By means of these isolation mechanisms, although both groups returned to have contact and, even, interspecies copulation was common, there would be very few cases of fertile hybrids and there would even come a time when no matter how much they copulate, there would be no way to impregnate other people’s females. cash.
Faced with this situation, there would be two possible scenarios: one would be for the two species, which would have different food sources, to share the same habitat, while the other, in case of feeding on the same, would be that one. of the two species end up displacing or extinguishing the other.
Publications and commemorations
The point of Maximum Splendor in Ernst Mayr’s Life was the period between 1963 and 1970, corresponding to when he worked in Comparative Zoology at Harvard University. In those years publish several works on species, evolution and population genetics.

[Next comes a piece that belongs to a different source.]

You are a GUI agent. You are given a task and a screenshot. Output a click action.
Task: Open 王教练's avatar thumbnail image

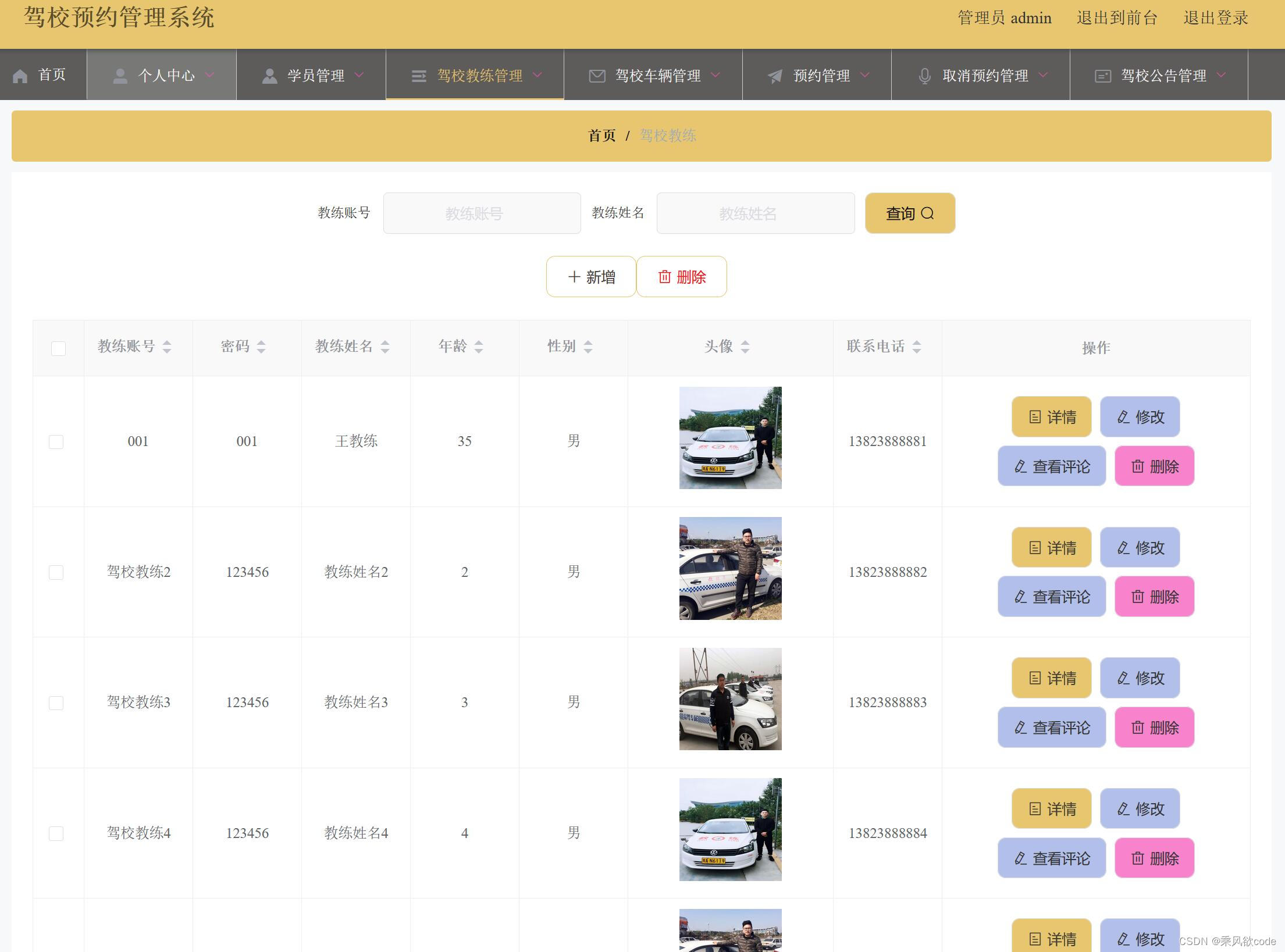point(730,438)
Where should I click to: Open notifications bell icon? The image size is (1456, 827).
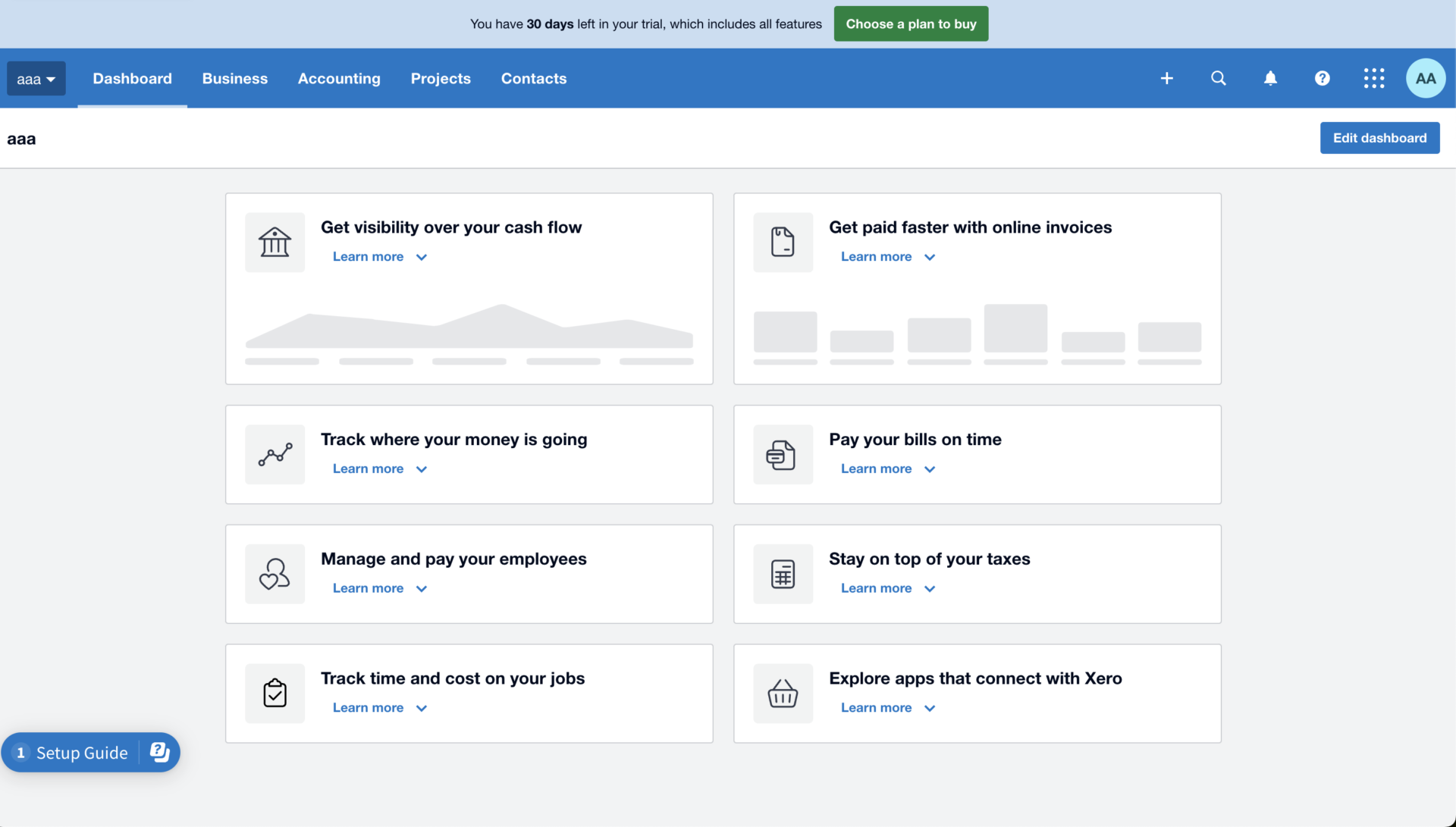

Among his most important books is “Systematics and the Origin of Species” (1942), in which he combines genetic Darwinism, clarifying what the English naturalist was unable to demonstrate due to the technological limitations of his time. , mainly the process of the origin of species. .
Other of his most important works are:
- “Animal species and evolution” (1963)
- “Principles of systematic zoology” (1980)
- “Growth of Biological Thought” (1982)
- “This is Biology” (1997)
Throughout his career he then published around 750 scientific papers and has received several honorary degrees from prestigious universities such as Oxford, Cambridge, Harvard, the Sorbonne, Uppsala and Berlin.
- Mayr, Ernst (1942). Systematics and the origin of species, from the point of view of a zoologist. Cambridge: Harvard University Press. ISBN 978-0-674-86250-0.
- Mayr, Ernst (1945). Birds of the Southwest Pacific: A field guide to birds in the region between Samoa, New Caledonia and Micronesia. New York: Macmillan.
- Mayr, Ernst (1963). Animal species and evolution. Cambridge: Belknap Press of Harvard University Press. ISBN 978-0-674-03750-2.
- Mayr, Ernst (1970). Populations, species and evolution. Cambridge: Belknap Press of Harvard University Press. ISBN 978-0-674-69013-4.
- Mayr, Ernst (1976). Evolution and diversity of life. Cambridge: Belknap Press of Harvard University Press. ISBN 978-0-674-27105-0.
- Mayr, Ernst. And William B. Provine, (eds) (1980). Evolutionary Synthesis: Perspectives on the Unification of Biology, ISBN 0-674-27225-0
- Mayr, Ernst (1982). The growth of biological thinking. Cambridge (Mass.): Belknap P. of Harvard UP ISBN 978-0-674-36446-2.